I had thought about this. Based on what the popular girls were last year, I decided…“I want to be a cheerleader!”
“Absolutely not. Those skirts are indecent.”
“Caroline Auntie was a cheerleader!”
“In college. When you’re in college, I’ll forbid you then, too.”
Nine-year old me promptly burst in to tears. Later, my mother came to my room and helped me match a v-neck sweater from my old Catholic school uniform with a pleated skirt I usually wore to church—i.e. one which went to the middle of my knee. She unpacked a box in my closet and wordlessly handed me my toy pom-poms. My six-year old sister glared at her indignantly, so Mom rolled her eyes and did the same for her. I was so excited. Finally, a “cool” costume, one which didn’t involve an uncomfortable, weird-looking plastic mask to secure with an elastic band, from a pre-packaged ensemble. I went to sleep feeling giddy.
The next morning, for the first time ever, I was tardy for school. I don’t remember why, but I was. When I walked in to class just before recess, everyone froze and stared at me. The hopeful smile on my face dissolved; this year, the popular girls were all babies in cutesy pajamas with pacifiers around their necks. I thought the weirdness in the air was due to my lame costume, but within a few minutes I discovered it was caused by something else entirely.

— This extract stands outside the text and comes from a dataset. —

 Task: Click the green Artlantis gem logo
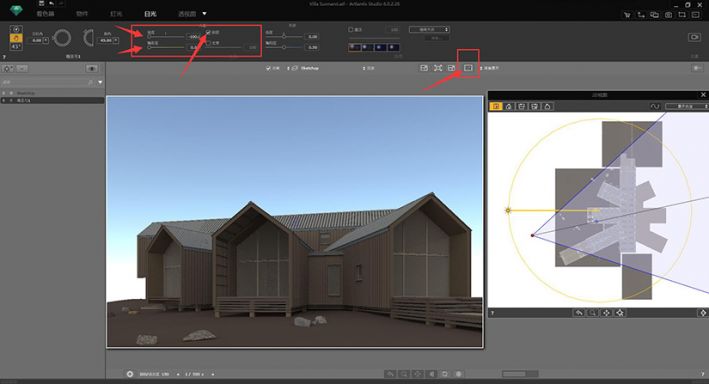16,10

The moment the bell rang, my desk was surrounded. This couldn’t be good. Was I going to get locked in a closet or a bathroom again?
“Why are you here?”
“Yeah, we thought you weren’t coming.”
“Shouldn’t you be at home crying?”
“Mrs. Doyle said you wouldn’t come in today.”

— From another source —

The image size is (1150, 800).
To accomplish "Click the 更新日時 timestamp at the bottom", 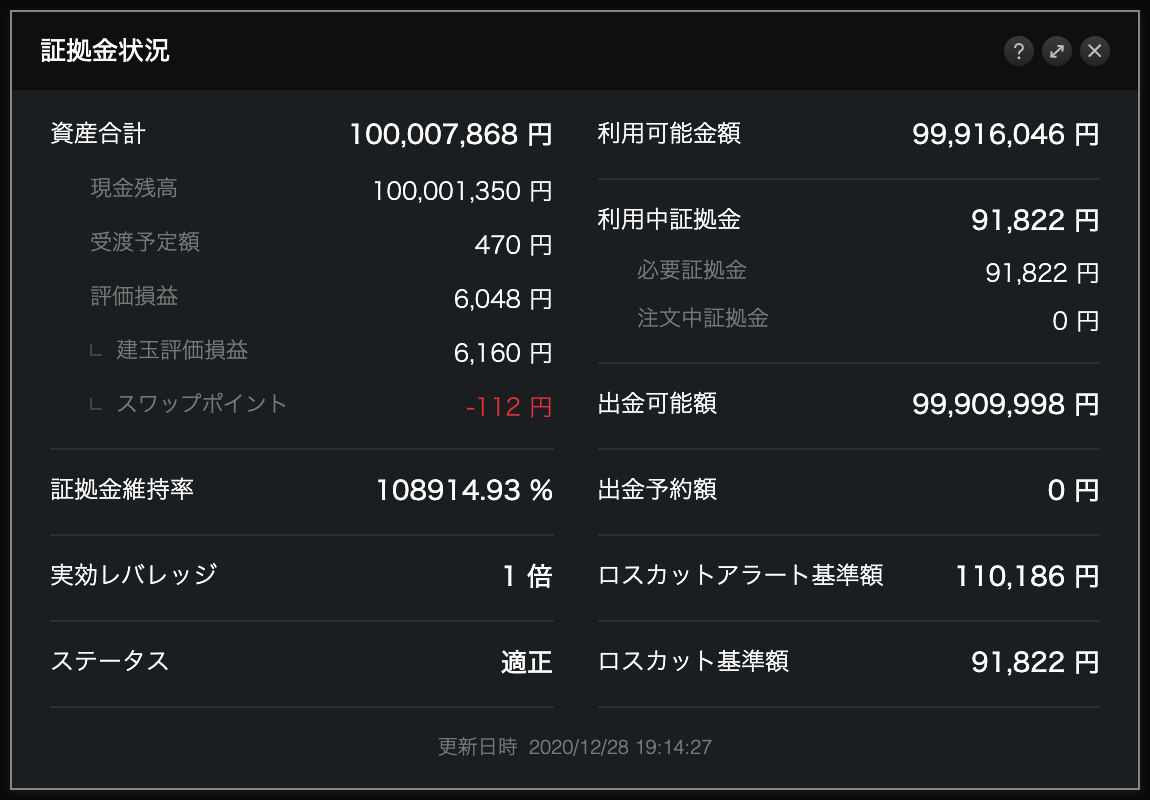I will [575, 747].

The questions assaulted me one after the other. I was baffled.
"Why…would…Mrs. Doyle say that?” I stammered.
“DUH, because Gandhi’s daughter got killed.”

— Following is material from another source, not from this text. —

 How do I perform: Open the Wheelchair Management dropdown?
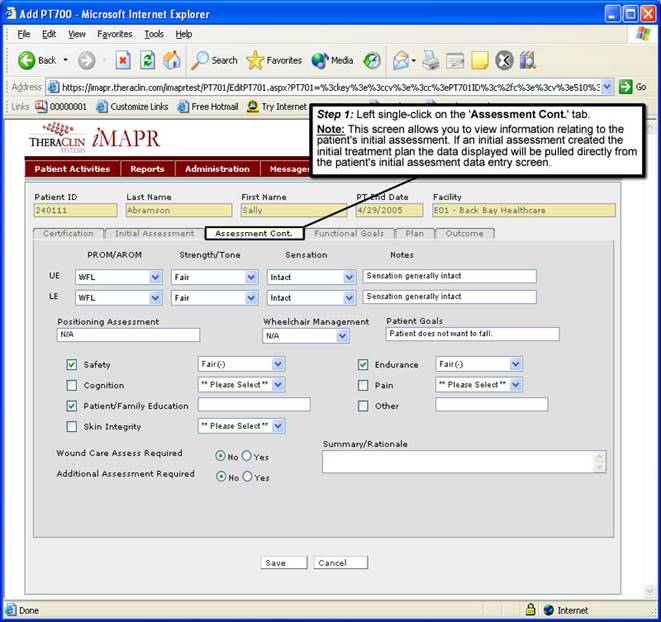click(341, 336)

“Isn’t she like your queen or something? Or a Hindu God?”
“No you buttheads, she’s like the president of her country.”
At the end of the last sentence, the boy speaking gestured towards me. When did they get so enlightened? Last week, they asked if I was Cherokee and said “How” whenever I walked by, or pantomimed yowling war cries with their hands and mouth.
“She’s not the president of my country. I’m…I’m from this country. My president is Ronald Reagan.”
They got impatient and vaguely hostile.
“No, you’re Indian. Mrs. Doyle said you were in mourning.”
“Did you not like her or something, is that why you don’t care?”
“I heard they dip her in milk before they burn her up.”
“Duh…that’s because they worship cows.”
I put my head down on my desk, as if we were playing “heads up, seven up”.
“See? She’s crying now…she is Indian.”
And with that they walked off, to do whatever it was that popular fifth-graders did.
::
Spring 1987.
I was sitting by myself (as usual…it’s always awesome to transfer to a K-8 school in the seventh grade, when no one is interested in making new friends with some outsider), reading something from the “The Babysitters Club”, pretending I was Mary Anne Spier.
“Hey ugly girl…”
I looked up to see a tall 8th grader whom every girl was crushing on…he was standing with his best friend, who elbowed him and muttered, “ask her!”
“Weren’t you supposed to be aborted?
I was horrified and confused. Horrified because these people never talked to me, confused because…
“You know, since you’re like…a Hindu and we just learned that they only like to have sons. So we were wondering if your parents wished they had aborted you. You should ask.”
The sidekick started guffawing and both of them ran off. I sat there, my book still page-down in my lap, unable to read for the rest of recess. I wished I could go home.
Four hours later…
“Where is your sister? What is she up to? I haven’t heard any noise.”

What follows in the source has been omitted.